“Robbery, violence and oppression have become the norm” in Israel, according to Israeli professor Dr. Yaela Raanan, who spoke last Thursday in Ramallah.
Raanan was among four candidates who competed for the Jewish token spot on the Arab Communist Party Hadash slate. She, alongside Efraim Davidi and the head of the party’s Tel Aviv branch, Noa Levy, lost out to possibly the greatest living Israel hater in the Knesset today, Dr. Ofer Cassif.
Raanan, who last January was called by a French news website “the new Jewish Zuabi,” teaches in Sapir College in Sderot, was in the PA capital to celebrate the UN “International Day of Solidarity with the Palestinian People.”
The event was attended by several hundreds, including Fatah Central Committee secretary-general Jibril Rajoub and former Meretz party head Mossi Raz.
Speaking in front of a portrait of late PLO leader Yasser Arafat, Raanan accused Israel of implementing a “cruel policy” in the Negev, and a “violent policy” towards residents of the Gaza Strip.
>Raanan told the crowd that “Israel’s treatment of its Arab citizens is directly connected with the occupation,” and that “it is not by accident that the people who demanded the demolitions [of illegal Bedouin structures] in the Negev live in settlements.”
“We will not stop until we reach our goal – until the occupation is over and until Israel stops controlling the Palestinian people,” Raanan concluded.
According to Im Tirtzu, which first reported the speech, Raanan has a long history of “slanderous anti-Israel activities,” including promoting boycotts against Israel.
Im Tirtzu CEO Matan Peleg said: “This is further evidence of how radical Israelis play a leading role in promoting the delegitimization of Israel, and universities must immediately work to root it out.”

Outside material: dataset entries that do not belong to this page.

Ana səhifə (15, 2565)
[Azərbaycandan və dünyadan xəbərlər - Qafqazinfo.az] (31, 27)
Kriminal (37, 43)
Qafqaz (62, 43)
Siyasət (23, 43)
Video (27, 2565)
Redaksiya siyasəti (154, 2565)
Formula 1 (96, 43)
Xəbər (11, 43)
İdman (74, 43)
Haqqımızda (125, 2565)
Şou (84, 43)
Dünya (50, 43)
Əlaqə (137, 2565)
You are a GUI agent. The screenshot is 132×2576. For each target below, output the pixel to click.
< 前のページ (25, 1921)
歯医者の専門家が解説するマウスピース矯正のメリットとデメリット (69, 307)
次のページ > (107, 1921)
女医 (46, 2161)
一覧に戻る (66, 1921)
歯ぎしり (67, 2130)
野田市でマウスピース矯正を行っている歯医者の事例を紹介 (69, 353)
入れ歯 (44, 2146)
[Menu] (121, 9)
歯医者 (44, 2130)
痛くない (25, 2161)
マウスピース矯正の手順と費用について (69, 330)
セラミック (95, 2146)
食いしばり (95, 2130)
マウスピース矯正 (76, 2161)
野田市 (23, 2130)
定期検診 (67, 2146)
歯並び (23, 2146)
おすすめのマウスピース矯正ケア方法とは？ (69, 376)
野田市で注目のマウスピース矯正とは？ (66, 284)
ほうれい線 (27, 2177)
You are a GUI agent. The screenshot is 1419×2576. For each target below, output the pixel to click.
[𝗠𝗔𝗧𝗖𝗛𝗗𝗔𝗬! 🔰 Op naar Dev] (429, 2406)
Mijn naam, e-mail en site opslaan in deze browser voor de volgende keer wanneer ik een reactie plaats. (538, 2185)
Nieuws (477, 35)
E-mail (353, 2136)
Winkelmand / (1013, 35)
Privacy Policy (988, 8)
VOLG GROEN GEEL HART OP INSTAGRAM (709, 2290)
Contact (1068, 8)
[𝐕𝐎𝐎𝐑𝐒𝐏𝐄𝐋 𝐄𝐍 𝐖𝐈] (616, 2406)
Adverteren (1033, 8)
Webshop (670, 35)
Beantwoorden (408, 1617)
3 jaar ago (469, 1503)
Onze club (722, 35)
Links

Back in January 2018, after a thirteen-year-old boy, Lior Elmakiass, was killed near Mitzpe Ramon in the Negev when the car his father was driving crashed into a camel that had wandered onto road 40, Yaela Raanan spoke to the Jerusalem Post against legislation that would force camel owners to control their animals, and argued that the proposed law’s “ulterior motive is to harm the Bedouin by minimizing their ability to raise camels.”